Dyson’s latest top of the line vacuum isn’t just a new model, it doesn’t just have better suction and a few new features. There’s something innovative about this thing from top to bottom.

Gone is the V series naming, after many years it’s time for something new, so with the launch of a new motor (the Gen5), this model carries that name, though I don’t know how they differentiate year to year if the Gen 5 is going to serve a few years in the model range. But we’ll worry about that next year.

That new motor is tiny, but spins at up to 135,000 RPM – that’s way beyond the red-line of a race car – and like nine times an F1 car!

The shorter shaft on the Gen5 motor plus some more design and engineering around it makes the whole thing more compact, and ensures maximum power and efficiency.

Minus Airflow, minus dirt, minus dust, without Airflow, without dirt, without dust,

While many vacuums now, even far cheaper ones, have HEPA filters, Dyson doesn’t use that term. Because the Gen5 has a HEPA filter, but Dyson reckon that many vacuums with HEPA filters still allow particles out of the system, where as the Dyson Gen5 Detect has HEPA filtration, referring to the whole system. It’s a nuance, but for people suffering allergies – could be a massive deal.

While we’re up the brainy end of the unit, the handle, the screen on the back of the device still shows particle counts and inside the device still detects high levels of debris and increases the speed accordingly. But now, instead of the graphs of particle counts moving up, they now move down. A simple thing, but it allows you to really quickly and easily see if you’ve cleaned up. Look down and see colour, there’s still particles there. See all grey lines – you’re nailing it.

Oh and the handle, has no trigger. Yep, while on all previous models you’d hold the trigger to keep the power on, Dyson has gone back to the old ball vacuum concept of power it on and go. Power it off when done. Similar on many competitor models, but I suspect Dyson has moved this way with better batteries, battery efficiency and less use of MAX MODE by users now relying on the machine to decide how fast it should run.

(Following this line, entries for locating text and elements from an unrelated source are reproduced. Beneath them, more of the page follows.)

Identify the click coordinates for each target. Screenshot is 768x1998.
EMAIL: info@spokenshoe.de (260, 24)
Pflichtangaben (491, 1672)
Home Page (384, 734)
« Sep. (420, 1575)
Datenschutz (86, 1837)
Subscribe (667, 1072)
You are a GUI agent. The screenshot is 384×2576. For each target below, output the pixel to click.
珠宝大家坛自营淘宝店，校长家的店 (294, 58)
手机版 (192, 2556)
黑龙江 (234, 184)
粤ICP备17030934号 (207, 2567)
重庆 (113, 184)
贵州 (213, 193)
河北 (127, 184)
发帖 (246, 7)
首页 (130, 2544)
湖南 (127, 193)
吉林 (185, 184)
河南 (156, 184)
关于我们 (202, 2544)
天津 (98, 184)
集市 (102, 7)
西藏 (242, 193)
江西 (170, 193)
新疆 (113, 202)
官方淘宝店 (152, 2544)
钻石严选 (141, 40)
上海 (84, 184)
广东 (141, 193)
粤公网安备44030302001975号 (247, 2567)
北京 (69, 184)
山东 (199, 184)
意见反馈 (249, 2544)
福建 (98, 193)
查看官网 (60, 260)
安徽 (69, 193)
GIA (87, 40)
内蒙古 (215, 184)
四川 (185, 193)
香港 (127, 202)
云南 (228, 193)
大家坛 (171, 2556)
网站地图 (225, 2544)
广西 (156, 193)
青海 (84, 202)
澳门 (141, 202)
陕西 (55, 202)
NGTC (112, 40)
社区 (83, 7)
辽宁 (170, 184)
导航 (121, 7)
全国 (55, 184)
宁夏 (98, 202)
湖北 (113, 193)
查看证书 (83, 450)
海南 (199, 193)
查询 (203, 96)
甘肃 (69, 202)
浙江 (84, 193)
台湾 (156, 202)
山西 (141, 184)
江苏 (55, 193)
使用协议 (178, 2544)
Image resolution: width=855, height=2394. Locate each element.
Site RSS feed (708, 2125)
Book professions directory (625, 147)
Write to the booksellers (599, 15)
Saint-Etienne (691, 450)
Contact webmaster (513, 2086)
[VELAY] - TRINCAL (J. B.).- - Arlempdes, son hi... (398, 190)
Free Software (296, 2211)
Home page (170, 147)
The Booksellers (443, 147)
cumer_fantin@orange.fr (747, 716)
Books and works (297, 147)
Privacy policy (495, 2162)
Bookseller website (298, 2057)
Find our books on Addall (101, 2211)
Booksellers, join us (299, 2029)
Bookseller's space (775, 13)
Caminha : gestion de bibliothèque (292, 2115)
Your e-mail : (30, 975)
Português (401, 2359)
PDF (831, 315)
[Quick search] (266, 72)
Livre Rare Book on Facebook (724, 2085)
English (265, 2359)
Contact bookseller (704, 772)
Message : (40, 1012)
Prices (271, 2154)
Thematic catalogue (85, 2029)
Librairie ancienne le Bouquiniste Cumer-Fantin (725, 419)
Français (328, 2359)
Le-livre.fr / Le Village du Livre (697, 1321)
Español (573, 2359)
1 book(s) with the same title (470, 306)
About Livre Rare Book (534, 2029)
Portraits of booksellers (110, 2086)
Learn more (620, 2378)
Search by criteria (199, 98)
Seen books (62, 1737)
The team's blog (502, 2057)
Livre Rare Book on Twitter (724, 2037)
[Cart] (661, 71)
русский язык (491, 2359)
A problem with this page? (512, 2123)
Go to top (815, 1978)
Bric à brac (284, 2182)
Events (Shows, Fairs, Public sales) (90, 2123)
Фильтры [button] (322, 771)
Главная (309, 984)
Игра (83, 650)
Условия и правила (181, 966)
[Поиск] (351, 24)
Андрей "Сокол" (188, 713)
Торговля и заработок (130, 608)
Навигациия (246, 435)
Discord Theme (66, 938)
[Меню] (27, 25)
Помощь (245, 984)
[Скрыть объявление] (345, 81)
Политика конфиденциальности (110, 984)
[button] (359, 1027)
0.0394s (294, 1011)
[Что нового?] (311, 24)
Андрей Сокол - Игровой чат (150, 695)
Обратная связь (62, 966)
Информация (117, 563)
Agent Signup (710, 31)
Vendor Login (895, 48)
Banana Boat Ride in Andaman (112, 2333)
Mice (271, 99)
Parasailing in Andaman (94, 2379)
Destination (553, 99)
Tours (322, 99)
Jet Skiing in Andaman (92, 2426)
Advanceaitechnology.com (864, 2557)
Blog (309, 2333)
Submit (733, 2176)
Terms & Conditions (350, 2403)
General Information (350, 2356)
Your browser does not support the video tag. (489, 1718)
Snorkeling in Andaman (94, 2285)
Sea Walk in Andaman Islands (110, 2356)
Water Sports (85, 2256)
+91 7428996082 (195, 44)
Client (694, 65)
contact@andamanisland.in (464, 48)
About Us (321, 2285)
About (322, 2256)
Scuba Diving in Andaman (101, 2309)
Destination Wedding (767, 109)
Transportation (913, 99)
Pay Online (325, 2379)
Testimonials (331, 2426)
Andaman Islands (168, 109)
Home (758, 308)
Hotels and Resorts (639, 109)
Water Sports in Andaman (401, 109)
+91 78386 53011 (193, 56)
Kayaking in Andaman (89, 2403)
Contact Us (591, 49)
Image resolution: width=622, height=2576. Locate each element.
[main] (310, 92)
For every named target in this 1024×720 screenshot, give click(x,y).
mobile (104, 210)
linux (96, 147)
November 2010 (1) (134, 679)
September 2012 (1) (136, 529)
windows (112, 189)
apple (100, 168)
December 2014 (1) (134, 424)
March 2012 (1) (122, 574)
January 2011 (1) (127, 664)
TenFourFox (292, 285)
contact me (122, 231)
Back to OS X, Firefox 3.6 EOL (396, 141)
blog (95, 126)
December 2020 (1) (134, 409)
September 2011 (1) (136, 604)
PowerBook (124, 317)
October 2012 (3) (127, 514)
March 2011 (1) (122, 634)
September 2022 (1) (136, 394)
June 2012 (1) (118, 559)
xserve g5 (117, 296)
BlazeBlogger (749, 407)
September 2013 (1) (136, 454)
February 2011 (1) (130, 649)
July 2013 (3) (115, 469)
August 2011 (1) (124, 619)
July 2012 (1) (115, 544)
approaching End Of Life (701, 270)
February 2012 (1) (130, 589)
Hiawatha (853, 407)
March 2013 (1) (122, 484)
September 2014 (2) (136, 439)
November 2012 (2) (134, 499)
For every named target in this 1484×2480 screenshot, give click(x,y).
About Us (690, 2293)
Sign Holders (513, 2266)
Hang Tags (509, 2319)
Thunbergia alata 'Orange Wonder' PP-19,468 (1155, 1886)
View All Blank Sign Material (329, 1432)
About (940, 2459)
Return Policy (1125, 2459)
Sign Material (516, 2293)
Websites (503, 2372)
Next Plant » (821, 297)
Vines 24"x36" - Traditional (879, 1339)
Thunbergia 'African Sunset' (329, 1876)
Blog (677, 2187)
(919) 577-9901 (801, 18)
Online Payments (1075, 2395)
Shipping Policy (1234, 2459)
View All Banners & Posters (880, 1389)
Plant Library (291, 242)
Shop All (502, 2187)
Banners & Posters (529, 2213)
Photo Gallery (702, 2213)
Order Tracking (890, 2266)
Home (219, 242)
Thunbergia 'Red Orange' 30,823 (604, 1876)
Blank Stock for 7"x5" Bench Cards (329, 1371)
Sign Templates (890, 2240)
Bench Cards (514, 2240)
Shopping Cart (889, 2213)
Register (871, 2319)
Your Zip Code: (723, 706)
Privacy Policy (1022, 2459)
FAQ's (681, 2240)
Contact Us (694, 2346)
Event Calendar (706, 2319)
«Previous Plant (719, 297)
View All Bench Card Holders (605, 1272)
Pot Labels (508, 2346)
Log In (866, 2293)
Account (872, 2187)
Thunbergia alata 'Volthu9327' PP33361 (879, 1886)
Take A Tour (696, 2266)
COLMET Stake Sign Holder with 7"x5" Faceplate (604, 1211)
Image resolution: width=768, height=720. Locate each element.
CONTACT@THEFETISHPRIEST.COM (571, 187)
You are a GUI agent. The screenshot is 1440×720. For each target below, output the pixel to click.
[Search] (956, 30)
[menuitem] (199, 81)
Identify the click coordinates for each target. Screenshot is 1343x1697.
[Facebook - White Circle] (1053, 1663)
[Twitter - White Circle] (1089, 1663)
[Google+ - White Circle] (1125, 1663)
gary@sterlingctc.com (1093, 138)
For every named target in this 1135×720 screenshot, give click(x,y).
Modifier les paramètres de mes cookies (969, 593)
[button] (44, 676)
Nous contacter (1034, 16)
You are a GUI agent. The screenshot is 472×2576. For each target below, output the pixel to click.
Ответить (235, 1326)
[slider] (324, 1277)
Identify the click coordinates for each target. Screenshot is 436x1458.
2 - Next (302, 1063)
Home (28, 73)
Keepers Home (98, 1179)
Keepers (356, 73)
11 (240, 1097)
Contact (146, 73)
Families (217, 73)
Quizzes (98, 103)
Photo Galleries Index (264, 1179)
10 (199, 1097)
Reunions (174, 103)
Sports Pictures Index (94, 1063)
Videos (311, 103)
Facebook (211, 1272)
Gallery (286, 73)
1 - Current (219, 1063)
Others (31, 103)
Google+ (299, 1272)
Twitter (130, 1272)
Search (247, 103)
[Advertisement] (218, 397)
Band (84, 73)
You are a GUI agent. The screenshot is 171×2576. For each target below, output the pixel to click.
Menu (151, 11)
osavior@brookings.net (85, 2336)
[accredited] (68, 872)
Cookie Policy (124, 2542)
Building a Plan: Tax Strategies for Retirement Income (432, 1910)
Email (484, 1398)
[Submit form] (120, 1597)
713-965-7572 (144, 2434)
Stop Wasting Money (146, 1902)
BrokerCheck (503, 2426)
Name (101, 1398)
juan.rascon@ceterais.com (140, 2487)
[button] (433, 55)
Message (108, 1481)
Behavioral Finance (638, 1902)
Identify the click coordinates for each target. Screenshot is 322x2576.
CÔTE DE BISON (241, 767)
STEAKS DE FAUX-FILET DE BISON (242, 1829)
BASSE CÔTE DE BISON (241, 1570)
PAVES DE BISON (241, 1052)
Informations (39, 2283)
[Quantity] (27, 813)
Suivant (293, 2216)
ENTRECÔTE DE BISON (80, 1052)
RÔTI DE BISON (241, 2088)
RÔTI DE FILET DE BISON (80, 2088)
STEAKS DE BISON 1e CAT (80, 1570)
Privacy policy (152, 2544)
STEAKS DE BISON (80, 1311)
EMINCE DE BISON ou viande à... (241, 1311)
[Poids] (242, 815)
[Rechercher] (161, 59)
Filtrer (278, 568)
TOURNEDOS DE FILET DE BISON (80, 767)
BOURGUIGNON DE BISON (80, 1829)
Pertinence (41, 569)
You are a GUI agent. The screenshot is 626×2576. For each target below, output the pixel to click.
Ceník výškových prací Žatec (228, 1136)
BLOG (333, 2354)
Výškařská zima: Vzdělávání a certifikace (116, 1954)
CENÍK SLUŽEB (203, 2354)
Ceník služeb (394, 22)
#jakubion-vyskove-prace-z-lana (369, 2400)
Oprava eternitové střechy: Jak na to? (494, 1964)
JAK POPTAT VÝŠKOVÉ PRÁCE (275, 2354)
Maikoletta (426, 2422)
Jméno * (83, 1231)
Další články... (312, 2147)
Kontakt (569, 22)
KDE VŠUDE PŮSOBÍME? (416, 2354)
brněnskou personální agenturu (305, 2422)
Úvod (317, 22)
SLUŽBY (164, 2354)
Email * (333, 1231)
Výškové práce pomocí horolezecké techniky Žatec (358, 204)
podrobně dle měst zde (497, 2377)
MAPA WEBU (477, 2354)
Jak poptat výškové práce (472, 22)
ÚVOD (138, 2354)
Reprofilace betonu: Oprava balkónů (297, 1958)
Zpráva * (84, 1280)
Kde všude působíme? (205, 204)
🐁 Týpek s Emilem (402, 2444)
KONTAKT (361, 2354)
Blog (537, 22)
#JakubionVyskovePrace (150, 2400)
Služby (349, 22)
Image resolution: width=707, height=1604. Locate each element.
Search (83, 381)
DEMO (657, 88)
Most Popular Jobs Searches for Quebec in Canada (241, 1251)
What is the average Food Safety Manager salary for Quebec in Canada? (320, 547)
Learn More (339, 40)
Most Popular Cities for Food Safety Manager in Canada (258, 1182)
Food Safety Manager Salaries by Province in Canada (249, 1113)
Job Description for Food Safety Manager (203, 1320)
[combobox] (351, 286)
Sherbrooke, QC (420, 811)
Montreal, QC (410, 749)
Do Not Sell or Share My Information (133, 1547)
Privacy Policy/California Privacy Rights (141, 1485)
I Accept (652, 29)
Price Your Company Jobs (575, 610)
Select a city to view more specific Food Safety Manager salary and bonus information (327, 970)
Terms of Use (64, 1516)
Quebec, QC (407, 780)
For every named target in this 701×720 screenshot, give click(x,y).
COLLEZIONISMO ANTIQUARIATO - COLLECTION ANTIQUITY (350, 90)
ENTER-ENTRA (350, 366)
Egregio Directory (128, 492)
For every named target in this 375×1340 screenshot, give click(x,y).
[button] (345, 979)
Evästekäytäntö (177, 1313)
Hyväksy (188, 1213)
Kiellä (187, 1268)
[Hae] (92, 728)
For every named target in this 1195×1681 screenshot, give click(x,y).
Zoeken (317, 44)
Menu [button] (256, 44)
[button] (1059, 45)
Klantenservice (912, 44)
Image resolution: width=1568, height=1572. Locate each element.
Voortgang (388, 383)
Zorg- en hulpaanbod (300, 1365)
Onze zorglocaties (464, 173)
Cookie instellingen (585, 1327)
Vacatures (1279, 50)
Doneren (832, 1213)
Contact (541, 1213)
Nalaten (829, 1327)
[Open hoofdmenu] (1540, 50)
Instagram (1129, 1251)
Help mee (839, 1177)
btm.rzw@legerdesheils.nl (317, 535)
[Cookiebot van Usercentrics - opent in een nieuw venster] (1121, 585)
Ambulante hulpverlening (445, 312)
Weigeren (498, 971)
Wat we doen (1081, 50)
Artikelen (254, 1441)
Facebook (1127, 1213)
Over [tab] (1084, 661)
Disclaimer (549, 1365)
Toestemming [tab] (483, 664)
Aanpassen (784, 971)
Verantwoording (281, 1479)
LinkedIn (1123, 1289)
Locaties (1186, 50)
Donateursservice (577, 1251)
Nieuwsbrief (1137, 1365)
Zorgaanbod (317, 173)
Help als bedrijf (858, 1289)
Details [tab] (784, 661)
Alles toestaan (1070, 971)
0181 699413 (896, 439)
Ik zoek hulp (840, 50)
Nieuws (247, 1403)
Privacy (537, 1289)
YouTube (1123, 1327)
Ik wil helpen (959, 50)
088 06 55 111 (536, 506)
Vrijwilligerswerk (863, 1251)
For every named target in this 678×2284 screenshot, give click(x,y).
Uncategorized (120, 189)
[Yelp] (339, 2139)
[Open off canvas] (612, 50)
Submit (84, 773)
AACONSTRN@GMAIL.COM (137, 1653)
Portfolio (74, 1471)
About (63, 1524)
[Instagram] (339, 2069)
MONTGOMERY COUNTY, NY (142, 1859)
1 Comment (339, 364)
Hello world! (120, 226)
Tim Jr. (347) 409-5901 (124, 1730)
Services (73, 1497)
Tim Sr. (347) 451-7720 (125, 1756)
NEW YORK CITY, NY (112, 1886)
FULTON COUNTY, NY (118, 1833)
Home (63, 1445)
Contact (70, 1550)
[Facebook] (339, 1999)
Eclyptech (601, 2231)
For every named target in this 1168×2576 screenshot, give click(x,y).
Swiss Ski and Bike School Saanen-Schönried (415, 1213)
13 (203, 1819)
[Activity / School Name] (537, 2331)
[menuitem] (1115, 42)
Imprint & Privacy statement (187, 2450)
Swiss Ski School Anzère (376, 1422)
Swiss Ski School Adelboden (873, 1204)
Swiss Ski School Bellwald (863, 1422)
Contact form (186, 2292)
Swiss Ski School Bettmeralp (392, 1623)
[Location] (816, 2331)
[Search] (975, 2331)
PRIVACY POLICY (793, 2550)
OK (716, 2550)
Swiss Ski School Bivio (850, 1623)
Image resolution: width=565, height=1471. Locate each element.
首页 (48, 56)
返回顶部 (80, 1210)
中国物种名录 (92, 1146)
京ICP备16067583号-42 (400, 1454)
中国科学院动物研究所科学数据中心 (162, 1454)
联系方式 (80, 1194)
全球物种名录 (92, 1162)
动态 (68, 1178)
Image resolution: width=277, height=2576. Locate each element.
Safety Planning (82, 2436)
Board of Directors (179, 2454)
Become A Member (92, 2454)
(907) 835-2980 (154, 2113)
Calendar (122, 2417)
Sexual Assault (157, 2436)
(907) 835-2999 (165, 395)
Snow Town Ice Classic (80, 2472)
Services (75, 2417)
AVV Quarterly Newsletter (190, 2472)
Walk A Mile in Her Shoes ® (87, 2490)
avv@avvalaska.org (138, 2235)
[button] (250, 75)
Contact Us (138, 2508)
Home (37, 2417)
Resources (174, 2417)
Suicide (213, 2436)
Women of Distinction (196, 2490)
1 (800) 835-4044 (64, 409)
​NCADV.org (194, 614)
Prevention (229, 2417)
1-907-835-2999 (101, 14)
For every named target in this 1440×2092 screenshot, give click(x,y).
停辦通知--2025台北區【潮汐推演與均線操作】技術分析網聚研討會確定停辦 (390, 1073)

I found the button to be strangely placed, requiring a second hand to operate while you hold the unit, and while that sounds ridiculous, it’s just a huge break from the norm so if this is your second or third Dyson stick – be warned, it takes some getting used to.

The Party trick that I think deserves the Dyson engineering award for 2022 (which I’m sure goes to the Gen5 motor creator, but seriously, hear me out), is the vacuum shaft. You know, the barrel of the vacuum is there, and you plug the long shaft with the spinning vacuum head in for your normal cleaning. Then when you want to do up high or a corner edge, you go back to where you keep the Dyson, grab that long pointy but smaller shaft attachment and plug that in. No more! On the Gen5Detect Absolute, there’s a new red button, which when pressed, releases the main shaft and spinning head, and exposed a smaller shaft inside. Complete with retractable brush head. Seriously, I can’t use my older Dyson models ever again.

And finally, the Laser light on the hard floor head is now brighter, lighting up far more area, picking up dust easier on the eye, and working far better in brighter lit rooms.

That’s a much needed incremental improvement which tops off the Dyson Gen5Detect.

I love it, but at $1,499 it’s pricey and I get that. But, if you know you know. It’s really that simple.